So I first got into this business through my love of textiles. I’d spent two years at FIT in their textile design school and loved it. It’s an excellent program and practically free to New York State residents. Somewhere during that time I had two children and moved back to LA with my husband. So there I was in LA, a town I had a long history with, but a completely different town to me now that I had children. I was for sure at loose ends in Los Angeles. I had started horseback riding again, and was raising my kids trying to figure out my next move.

I had zero interest in going back to Television, which is what I had done for many years. I tried interior design. DISASTER. My hat’s off to the men and women of that industry -- and I mean that with all my heart. That is one of the toughest jobs out there. What a shit show. Not for me. I was fortunate enough to have learned quickly that telling grown men and women what they need and want is not one of my talents.Another problem: there were not enough billable hours in a day to make up for the aggravation of driving across town at 3:00 on a Friday to bring some swatches to a client. I had nothing invested in whether they chose the Golden Sisal or the Pale Golden Sisal. I did not give a shit how many inches there were between the electrical outlets and the baseboard. UnfortunateIy, I was surrounded by people who did and I was mature enough to realize “it’s not them, it’s me.”  Once I understood that I hung up my tape measure. Pretty much instantly. But as it is with everything in this life, nothing is without purpose. Nothing is ever in vain. Despite my best self-destructive surly efforts, I had actually made friends with an upholsterer. She was lovely and we shared a lot of the same bewilderment with the world in general --  but mostly with the industry, and specifically the clients. It was Christina who suggested I start making pillows. So I did. I made tons of them! There was a closeout textile company out of Florida that carried Pierre Frey, Brunschwig, Scalamandre…

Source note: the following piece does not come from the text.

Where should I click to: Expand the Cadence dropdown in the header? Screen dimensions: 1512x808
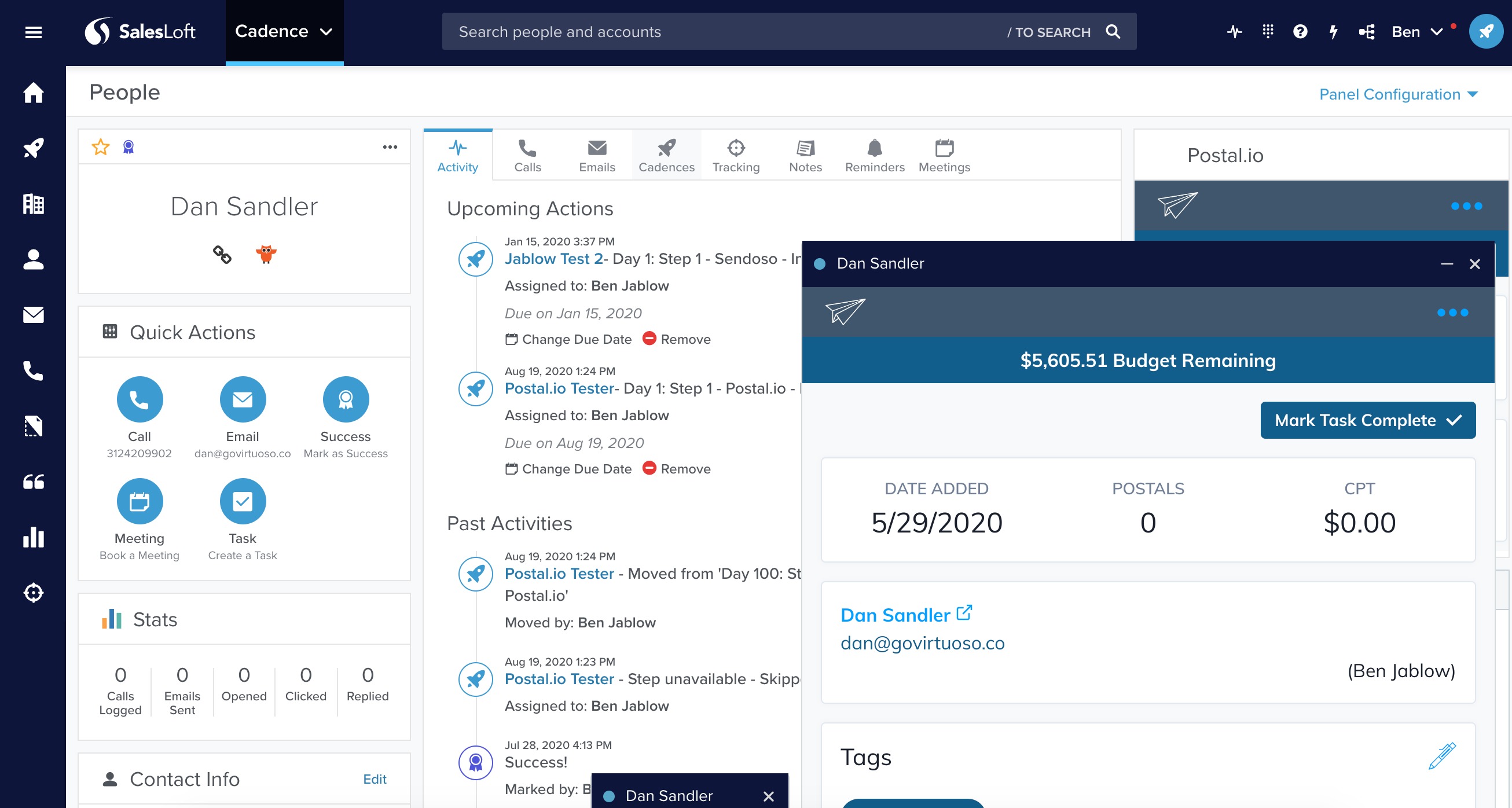point(284,32)

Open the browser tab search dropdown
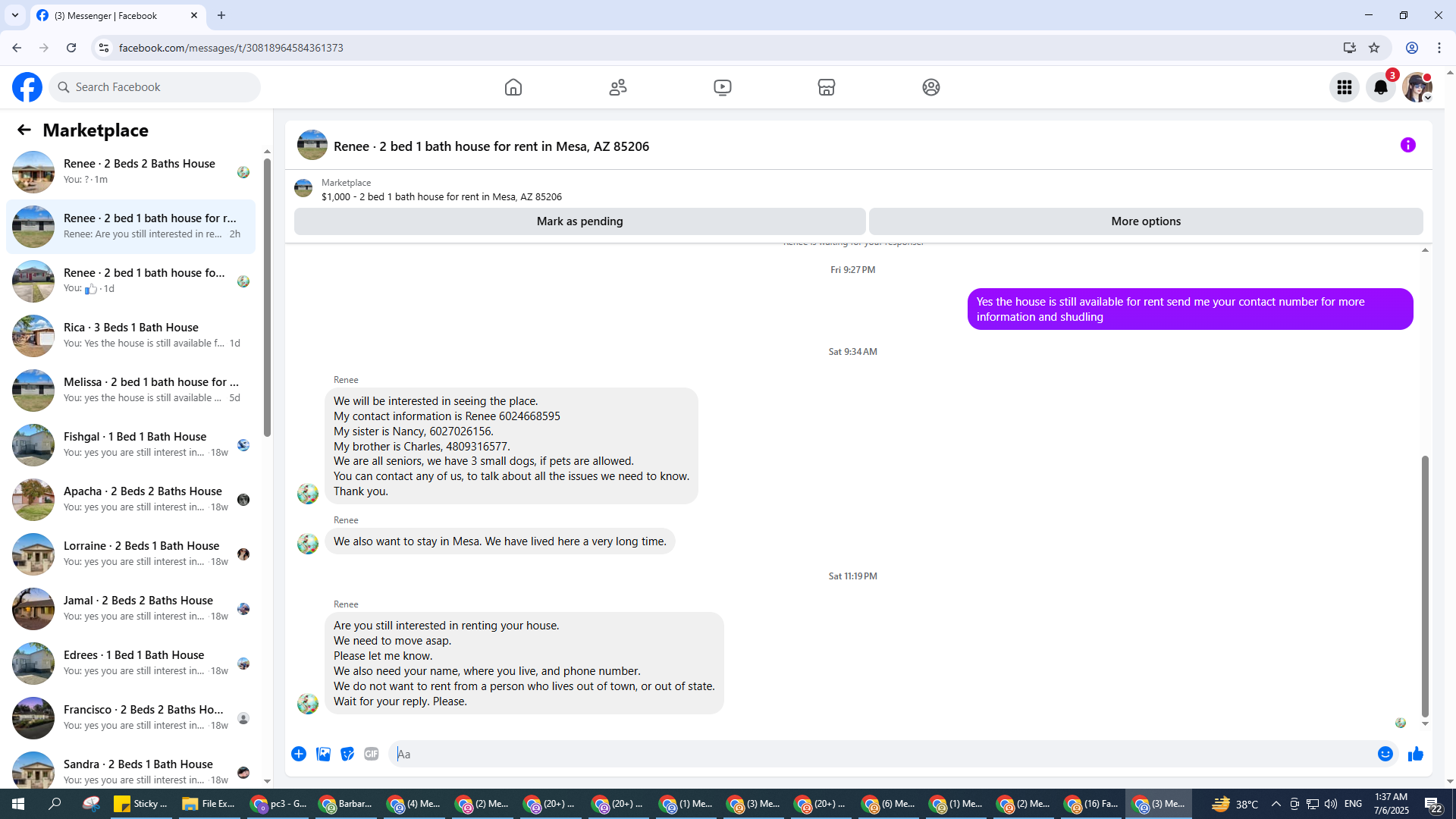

It was incredible. The only problem was, how was I going to sell these pillows? I had no story. I had no brand. And mostly I had nothing new to add to the world of Throw Pillows. I was shouting into the wind. These were not textiles I’d found on my travels into the remotests parts of India or Turkey. I was no Brenda Antin. This was closeout chintz from a warehouse in Florida. Remote, perhaps, but not exotic, and unfortunately, there was no rhyme or reason to any of it. There was no collection. No consistent reason to come to me for your pillows. That was disheartening because I love Throw Pillows. I think they are a quick way to dress up a chair or couch that has seen better days. Safe and reassuring to hold onto if you’re engaged in an uncomfortable conversation. So once we got HEDGEHOUSE off the ground and established a Brand we were able to circle back to Throws and make a line of them, one that tells a consistent story and fits in with our signature products. I was able to think clearly about the pillow line and learn from my mistakes. For example, the covers needed to be removable. The inserts did not need to be 100% goose down -- a blend was ok! And mostly, that we can keep the prices low by repurposing cloth we were already working with, and accumulate little to no waste.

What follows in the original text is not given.